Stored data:
════════════════════

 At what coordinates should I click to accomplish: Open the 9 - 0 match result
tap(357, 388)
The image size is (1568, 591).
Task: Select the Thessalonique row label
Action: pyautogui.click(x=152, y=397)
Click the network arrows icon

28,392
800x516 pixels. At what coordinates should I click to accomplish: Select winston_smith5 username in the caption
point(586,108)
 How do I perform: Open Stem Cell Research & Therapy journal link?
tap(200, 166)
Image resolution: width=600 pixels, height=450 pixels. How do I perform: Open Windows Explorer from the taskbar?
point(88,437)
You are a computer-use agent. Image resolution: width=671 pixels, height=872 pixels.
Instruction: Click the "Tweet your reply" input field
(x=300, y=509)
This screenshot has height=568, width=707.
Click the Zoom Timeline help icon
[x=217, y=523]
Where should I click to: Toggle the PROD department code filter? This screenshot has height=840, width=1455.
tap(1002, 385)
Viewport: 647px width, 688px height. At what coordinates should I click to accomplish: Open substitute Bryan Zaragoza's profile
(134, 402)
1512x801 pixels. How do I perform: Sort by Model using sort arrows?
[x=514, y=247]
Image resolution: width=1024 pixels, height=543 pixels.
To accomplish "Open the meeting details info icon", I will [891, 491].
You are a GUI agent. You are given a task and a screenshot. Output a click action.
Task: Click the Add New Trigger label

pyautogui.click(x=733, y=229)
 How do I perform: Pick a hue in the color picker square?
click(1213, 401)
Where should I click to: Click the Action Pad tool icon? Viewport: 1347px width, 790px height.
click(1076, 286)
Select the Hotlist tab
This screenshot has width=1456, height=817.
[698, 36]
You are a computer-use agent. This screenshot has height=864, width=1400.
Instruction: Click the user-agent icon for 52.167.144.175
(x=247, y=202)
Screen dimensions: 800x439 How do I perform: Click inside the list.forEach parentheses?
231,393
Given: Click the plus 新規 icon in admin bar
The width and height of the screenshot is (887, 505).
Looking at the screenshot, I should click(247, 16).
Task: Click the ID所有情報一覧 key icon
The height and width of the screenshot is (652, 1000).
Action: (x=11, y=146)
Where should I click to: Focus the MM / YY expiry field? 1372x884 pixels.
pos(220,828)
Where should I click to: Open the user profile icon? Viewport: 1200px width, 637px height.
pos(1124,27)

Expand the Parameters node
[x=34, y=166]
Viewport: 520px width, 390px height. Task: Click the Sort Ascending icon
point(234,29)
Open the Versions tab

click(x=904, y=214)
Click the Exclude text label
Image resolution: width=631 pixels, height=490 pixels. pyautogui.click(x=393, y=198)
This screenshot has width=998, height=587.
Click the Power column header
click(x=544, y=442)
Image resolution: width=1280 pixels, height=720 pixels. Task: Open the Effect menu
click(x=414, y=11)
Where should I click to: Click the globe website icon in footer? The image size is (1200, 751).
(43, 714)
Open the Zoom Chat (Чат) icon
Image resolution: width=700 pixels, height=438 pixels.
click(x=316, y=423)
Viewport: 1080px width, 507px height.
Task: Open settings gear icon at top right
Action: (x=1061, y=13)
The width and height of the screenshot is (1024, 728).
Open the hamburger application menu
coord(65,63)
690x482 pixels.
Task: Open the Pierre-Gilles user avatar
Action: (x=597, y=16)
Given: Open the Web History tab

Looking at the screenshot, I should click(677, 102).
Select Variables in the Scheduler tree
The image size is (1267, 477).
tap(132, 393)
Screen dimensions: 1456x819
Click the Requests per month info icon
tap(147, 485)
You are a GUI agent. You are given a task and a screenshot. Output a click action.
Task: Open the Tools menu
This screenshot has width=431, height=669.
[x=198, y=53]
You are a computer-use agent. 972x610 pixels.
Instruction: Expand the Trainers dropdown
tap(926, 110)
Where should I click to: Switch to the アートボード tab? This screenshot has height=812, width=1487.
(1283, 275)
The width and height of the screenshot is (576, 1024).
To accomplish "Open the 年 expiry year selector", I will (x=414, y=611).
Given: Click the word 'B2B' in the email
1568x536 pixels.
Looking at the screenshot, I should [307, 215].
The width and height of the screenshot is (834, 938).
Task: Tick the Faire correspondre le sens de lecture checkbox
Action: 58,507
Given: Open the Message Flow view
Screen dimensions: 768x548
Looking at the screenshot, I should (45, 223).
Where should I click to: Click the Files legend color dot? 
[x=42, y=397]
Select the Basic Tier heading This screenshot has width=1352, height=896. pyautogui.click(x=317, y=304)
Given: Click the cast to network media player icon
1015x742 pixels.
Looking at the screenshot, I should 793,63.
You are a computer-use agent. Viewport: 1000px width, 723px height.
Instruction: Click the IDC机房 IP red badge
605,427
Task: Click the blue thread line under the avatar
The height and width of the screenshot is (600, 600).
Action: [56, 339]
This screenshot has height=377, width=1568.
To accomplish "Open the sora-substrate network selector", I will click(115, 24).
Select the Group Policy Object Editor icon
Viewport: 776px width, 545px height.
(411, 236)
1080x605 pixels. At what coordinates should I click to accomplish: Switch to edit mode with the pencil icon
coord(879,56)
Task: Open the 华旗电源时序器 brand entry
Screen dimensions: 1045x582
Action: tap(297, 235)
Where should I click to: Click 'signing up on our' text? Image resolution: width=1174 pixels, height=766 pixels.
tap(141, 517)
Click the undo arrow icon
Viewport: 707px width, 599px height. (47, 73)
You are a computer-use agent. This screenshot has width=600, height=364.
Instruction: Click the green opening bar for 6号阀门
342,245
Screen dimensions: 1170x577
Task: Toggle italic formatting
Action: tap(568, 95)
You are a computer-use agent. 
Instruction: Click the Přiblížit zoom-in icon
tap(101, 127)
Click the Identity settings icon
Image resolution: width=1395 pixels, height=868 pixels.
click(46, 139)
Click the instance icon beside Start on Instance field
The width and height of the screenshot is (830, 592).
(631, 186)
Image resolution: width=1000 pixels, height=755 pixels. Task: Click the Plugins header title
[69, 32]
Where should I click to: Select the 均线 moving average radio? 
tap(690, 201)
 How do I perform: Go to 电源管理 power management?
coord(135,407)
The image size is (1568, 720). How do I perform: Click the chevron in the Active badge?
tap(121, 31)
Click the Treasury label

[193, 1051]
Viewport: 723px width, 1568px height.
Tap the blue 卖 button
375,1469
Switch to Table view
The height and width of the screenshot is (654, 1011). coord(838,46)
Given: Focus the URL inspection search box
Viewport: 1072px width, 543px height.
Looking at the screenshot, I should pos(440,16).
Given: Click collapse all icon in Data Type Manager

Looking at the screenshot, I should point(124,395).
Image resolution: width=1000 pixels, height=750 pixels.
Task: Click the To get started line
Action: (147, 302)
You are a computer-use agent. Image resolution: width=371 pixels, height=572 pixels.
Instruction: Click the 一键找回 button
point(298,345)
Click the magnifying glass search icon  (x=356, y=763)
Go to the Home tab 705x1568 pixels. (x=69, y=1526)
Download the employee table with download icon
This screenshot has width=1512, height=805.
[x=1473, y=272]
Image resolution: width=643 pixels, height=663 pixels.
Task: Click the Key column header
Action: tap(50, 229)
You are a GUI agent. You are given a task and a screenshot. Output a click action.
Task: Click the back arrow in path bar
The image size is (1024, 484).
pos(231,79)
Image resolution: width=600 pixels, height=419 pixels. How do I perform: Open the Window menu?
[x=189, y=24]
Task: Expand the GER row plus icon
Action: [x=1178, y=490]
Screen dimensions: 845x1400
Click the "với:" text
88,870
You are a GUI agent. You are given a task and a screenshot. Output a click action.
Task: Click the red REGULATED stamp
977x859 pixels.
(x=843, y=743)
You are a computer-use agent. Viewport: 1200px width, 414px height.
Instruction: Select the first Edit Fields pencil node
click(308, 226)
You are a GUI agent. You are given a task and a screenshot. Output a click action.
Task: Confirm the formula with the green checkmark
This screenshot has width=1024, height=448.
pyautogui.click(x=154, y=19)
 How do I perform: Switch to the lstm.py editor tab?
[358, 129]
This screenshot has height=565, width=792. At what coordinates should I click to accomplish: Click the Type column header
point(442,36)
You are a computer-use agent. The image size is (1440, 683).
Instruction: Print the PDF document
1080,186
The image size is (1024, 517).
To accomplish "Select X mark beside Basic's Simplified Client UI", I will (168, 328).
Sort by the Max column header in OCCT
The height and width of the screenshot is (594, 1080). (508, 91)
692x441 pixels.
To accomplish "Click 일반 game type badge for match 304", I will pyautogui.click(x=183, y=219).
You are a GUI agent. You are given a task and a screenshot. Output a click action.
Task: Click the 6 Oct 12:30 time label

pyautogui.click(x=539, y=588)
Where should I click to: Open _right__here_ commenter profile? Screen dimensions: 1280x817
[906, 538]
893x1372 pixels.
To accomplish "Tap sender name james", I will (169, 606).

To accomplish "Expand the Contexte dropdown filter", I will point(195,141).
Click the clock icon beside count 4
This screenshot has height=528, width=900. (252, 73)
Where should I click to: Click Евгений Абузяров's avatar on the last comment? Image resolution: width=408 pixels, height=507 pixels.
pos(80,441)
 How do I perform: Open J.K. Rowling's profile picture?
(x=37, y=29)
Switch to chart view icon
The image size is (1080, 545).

════════════════════

» **Task prompt**: Going back over the entries above, copy word for word every line from the one that has "This screenshot has width=998, height=587." on through the one that has "The width and height of the screenshot is (1024, 728).".

» **Solution to this exercise**:
This screenshot has width=998, height=587.
Click the Power column header
click(x=544, y=442)
Image resolution: width=1280 pixels, height=720 pixels. Task: Open the Effect menu
click(x=414, y=11)
Where should I click to: Click the globe website icon in footer? The image size is (1200, 751).
(43, 714)
Open the Zoom Chat (Чат) icon
Image resolution: width=700 pixels, height=438 pixels.
click(x=316, y=423)
Viewport: 1080px width, 507px height.
Task: Open settings gear icon at top right
Action: (x=1061, y=13)
The width and height of the screenshot is (1024, 728).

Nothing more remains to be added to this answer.